In preparing remarks on archaeogaming for an upcoming lecture at Marshall University, I was considering the space where video games are played now v. when I first began playing them in the late 1970s and 1980s. My dad used to take me once or twice a month to our local video arcade where, like all good dads, he would play me head-to-head in Asteroids (which had just come out in 1979) or we’d take turns at Space Invaders (1978). I was terrible at both, which probably says a lot about how far kids have come between now and back then when rocking a joystick and mashing ONE button was the pinnacle of difficult.

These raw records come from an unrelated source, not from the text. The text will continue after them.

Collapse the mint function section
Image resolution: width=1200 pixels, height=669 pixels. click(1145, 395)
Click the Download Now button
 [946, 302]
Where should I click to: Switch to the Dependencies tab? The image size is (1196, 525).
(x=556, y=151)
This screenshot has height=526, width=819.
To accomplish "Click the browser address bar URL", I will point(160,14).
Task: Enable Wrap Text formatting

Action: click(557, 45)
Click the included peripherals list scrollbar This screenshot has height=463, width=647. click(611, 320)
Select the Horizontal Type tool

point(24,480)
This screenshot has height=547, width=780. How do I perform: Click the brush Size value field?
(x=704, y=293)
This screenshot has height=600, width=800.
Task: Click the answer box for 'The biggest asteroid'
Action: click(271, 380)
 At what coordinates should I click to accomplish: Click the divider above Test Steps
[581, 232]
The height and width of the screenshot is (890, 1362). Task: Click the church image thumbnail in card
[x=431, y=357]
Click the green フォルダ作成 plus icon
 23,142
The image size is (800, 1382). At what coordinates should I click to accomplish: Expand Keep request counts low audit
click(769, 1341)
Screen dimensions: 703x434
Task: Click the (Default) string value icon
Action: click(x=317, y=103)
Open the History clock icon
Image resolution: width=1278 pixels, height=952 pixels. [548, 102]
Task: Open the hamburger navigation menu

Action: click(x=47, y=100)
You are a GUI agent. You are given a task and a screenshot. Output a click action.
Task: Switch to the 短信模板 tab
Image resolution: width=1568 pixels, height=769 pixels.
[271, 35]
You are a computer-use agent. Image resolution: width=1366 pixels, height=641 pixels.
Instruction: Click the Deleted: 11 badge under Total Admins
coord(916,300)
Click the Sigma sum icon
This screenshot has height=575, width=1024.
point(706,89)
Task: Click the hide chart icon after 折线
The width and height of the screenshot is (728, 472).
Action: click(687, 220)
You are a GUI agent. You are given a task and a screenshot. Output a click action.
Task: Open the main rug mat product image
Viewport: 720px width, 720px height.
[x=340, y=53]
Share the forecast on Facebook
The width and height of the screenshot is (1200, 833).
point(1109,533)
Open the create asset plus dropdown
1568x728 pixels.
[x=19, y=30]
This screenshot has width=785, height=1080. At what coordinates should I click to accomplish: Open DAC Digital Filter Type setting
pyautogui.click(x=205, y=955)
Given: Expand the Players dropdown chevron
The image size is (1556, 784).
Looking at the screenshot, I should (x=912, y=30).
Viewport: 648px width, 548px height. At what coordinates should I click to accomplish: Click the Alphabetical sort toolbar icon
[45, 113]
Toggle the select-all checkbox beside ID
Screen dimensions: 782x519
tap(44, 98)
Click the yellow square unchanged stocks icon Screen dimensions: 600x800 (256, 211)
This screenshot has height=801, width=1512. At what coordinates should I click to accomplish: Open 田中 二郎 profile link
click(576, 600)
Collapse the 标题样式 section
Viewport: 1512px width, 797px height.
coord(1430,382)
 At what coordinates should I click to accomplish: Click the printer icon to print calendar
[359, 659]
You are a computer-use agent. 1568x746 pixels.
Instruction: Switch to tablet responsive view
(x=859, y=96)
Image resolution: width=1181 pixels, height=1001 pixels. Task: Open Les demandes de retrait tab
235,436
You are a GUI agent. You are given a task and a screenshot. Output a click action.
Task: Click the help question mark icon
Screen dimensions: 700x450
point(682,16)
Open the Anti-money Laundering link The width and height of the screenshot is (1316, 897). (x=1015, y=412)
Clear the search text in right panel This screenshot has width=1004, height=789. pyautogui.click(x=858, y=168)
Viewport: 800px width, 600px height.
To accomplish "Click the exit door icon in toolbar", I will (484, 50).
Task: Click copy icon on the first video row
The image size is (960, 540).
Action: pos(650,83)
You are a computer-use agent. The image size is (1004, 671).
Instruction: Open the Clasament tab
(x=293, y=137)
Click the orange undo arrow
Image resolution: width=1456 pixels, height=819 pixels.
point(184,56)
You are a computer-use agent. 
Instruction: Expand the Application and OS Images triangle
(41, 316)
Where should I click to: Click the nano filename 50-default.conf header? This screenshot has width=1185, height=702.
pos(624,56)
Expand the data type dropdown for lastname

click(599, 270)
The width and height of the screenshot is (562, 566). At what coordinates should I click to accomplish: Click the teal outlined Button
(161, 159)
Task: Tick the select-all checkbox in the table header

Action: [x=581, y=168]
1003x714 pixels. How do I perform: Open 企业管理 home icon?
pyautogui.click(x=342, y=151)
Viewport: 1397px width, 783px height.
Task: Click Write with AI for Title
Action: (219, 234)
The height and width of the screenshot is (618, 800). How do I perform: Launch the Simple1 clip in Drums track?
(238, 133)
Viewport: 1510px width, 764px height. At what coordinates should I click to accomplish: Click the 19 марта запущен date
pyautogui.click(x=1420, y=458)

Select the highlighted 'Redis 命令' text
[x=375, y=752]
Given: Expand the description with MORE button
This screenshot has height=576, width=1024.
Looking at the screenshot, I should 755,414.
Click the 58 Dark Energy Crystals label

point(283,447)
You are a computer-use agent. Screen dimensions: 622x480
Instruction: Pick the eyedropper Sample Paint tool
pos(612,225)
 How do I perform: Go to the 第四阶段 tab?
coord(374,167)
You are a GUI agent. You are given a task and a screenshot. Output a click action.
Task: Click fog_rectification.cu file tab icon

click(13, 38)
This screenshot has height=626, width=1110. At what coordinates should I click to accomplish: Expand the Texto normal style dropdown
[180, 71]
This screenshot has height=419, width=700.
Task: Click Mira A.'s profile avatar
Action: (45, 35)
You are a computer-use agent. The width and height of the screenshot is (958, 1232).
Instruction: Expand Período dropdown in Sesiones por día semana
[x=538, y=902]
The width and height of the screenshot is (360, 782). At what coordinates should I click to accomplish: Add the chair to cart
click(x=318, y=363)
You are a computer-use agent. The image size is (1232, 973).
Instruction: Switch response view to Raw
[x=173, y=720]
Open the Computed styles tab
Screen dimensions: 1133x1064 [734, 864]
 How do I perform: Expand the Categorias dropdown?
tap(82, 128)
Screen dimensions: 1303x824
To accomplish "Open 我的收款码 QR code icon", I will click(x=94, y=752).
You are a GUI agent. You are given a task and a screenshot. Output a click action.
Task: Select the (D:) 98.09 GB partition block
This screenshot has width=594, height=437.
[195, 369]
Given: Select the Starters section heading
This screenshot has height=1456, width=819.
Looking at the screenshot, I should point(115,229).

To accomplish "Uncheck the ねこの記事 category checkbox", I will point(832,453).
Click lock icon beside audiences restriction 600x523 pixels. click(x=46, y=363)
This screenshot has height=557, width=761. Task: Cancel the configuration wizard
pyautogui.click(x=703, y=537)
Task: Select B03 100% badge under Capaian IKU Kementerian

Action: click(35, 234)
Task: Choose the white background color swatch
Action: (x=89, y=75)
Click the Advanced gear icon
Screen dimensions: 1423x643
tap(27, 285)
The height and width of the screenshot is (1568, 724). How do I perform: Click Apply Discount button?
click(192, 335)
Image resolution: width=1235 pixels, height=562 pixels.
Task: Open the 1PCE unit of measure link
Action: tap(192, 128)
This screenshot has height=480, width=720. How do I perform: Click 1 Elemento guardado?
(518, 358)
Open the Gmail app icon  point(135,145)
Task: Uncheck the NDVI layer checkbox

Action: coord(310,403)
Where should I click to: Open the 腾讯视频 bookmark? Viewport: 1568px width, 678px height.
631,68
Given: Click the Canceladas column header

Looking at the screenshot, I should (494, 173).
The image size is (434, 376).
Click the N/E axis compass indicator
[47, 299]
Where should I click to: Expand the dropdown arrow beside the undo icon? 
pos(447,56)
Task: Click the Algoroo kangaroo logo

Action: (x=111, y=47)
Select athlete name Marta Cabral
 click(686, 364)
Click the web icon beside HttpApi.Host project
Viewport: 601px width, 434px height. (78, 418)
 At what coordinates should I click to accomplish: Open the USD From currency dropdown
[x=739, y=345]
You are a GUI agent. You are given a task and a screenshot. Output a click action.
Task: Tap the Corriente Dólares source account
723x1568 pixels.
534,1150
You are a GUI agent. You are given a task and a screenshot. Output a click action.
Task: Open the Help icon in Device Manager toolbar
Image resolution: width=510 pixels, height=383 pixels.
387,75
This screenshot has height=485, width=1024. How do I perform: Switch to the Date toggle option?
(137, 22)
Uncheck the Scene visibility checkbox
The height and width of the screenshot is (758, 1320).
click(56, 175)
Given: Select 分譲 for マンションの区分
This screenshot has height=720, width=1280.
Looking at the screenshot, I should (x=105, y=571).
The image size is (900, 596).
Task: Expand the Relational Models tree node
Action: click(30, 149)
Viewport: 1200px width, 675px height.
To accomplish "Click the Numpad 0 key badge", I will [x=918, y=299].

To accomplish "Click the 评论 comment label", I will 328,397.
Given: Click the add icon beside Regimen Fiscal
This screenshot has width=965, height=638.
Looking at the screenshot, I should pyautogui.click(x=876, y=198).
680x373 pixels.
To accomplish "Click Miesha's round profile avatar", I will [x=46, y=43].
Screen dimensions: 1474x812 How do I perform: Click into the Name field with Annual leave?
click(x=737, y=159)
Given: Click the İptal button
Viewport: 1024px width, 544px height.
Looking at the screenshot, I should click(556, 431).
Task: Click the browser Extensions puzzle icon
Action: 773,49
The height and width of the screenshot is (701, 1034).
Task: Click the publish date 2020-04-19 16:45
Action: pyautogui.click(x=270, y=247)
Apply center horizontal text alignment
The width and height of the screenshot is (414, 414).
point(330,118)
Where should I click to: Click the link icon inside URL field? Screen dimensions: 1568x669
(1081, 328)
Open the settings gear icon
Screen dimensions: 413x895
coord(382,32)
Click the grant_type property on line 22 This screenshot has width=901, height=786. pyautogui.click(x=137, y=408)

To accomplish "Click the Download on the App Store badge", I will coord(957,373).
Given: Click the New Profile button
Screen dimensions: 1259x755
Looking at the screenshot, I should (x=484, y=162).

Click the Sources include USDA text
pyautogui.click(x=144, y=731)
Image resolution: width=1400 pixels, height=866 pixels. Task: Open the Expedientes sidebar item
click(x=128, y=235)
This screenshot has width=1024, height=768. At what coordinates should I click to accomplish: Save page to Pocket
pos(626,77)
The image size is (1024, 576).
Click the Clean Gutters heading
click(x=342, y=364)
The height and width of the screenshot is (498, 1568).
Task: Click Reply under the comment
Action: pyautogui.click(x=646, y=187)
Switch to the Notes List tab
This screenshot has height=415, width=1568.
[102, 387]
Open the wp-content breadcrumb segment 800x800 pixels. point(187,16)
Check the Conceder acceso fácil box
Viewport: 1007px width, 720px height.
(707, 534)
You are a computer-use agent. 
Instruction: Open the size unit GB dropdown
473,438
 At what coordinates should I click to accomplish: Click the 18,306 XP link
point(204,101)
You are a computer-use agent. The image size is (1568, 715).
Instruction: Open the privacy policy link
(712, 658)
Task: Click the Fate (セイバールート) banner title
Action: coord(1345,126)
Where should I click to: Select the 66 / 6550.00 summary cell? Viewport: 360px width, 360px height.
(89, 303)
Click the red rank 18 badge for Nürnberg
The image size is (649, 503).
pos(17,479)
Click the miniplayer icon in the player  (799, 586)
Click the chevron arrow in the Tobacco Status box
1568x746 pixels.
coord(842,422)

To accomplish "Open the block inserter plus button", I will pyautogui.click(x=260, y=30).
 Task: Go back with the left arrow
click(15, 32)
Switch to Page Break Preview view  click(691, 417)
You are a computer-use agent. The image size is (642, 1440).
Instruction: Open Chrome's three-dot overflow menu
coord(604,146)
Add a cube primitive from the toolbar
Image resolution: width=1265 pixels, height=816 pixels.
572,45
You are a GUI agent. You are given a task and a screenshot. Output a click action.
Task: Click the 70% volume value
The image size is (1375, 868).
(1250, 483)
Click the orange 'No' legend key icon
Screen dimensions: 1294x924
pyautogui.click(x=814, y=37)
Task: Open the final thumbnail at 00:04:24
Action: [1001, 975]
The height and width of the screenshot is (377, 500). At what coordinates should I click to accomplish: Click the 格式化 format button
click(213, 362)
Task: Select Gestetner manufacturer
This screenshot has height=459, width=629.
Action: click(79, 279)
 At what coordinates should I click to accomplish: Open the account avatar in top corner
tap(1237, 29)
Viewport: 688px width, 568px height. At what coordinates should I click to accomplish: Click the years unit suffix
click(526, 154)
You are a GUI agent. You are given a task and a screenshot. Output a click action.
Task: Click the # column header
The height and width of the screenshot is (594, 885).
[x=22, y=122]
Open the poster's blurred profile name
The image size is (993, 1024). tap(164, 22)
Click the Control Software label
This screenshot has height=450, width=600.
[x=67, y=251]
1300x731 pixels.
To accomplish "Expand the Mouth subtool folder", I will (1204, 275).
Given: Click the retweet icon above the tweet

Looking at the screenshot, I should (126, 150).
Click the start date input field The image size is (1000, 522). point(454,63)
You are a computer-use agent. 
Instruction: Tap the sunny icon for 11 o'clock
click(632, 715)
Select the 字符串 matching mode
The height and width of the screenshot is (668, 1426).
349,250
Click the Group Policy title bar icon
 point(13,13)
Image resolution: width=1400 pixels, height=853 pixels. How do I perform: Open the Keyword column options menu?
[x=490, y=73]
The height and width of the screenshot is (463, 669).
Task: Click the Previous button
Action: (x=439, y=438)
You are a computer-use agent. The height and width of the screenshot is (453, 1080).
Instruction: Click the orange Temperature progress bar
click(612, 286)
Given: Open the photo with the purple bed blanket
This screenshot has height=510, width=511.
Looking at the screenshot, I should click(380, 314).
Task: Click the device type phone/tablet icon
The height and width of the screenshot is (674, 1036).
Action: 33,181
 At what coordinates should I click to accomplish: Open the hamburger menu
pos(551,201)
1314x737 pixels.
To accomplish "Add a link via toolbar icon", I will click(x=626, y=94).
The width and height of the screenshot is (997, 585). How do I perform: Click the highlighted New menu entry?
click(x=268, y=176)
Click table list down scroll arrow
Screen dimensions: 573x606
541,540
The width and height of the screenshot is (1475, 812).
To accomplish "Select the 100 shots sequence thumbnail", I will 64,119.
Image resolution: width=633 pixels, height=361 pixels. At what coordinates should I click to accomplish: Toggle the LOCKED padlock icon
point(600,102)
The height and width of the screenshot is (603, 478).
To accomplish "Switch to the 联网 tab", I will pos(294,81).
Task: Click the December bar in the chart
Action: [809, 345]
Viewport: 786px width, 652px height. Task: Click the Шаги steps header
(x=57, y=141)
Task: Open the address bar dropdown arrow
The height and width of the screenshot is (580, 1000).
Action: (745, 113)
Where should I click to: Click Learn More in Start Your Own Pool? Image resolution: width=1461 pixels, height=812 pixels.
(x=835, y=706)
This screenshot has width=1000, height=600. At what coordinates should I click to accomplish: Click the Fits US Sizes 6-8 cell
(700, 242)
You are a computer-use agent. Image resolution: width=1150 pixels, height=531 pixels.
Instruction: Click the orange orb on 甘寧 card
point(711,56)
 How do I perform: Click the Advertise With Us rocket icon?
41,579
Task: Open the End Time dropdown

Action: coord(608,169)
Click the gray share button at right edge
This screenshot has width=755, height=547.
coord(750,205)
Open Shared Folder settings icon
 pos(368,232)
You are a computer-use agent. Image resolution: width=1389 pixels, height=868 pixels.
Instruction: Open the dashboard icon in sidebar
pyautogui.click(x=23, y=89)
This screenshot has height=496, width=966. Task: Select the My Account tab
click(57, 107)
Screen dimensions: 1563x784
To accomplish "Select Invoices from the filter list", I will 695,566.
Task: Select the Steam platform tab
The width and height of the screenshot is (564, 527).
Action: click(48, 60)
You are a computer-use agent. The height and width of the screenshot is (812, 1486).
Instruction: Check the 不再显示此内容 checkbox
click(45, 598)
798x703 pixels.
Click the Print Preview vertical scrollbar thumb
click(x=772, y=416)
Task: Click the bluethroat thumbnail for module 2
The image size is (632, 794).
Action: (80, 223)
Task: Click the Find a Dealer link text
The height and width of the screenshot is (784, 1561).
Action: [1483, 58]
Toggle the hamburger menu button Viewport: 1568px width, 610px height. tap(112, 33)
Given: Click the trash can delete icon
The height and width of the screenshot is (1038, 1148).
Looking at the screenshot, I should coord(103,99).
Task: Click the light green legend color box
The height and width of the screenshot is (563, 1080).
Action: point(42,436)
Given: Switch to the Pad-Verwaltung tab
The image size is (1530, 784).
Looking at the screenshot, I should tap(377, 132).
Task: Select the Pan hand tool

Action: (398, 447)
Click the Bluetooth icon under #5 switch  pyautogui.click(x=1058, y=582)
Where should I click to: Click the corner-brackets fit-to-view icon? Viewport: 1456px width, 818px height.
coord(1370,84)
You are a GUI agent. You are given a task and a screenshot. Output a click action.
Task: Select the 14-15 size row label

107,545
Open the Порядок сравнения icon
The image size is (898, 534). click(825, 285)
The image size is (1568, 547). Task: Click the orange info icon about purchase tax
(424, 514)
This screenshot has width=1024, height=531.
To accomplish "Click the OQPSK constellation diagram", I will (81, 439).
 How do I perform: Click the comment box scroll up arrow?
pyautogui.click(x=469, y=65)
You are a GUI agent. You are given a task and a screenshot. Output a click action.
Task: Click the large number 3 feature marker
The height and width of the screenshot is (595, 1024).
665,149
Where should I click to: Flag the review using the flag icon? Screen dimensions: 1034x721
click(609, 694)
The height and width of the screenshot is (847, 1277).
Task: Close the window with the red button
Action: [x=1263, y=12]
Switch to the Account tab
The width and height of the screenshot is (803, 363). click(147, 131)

These arcades were dark and noisy and filled with kids of all ages, waiting on lines to play new games, observing the “quarter rule” for gameplay: put your quarter on the deck of the game to get dibs at playing it next. Once my $5.00 was spent (usually in 20 minutes), I’d hang around and watch kids way better than me play Pac Man, Galaga, Centipede. You want plot? Forget it. The pinball games remained popular, but all the cool kids were going digital, and the really good ones would draw crowds to watch the masters at work. Arcades were social spaces in the real world, and we all cheered and gasped as things happened beyond the pane of the screen. High scores appeared on the scrolling banner of the games, kids’ initials that would remain until the game was unplugged.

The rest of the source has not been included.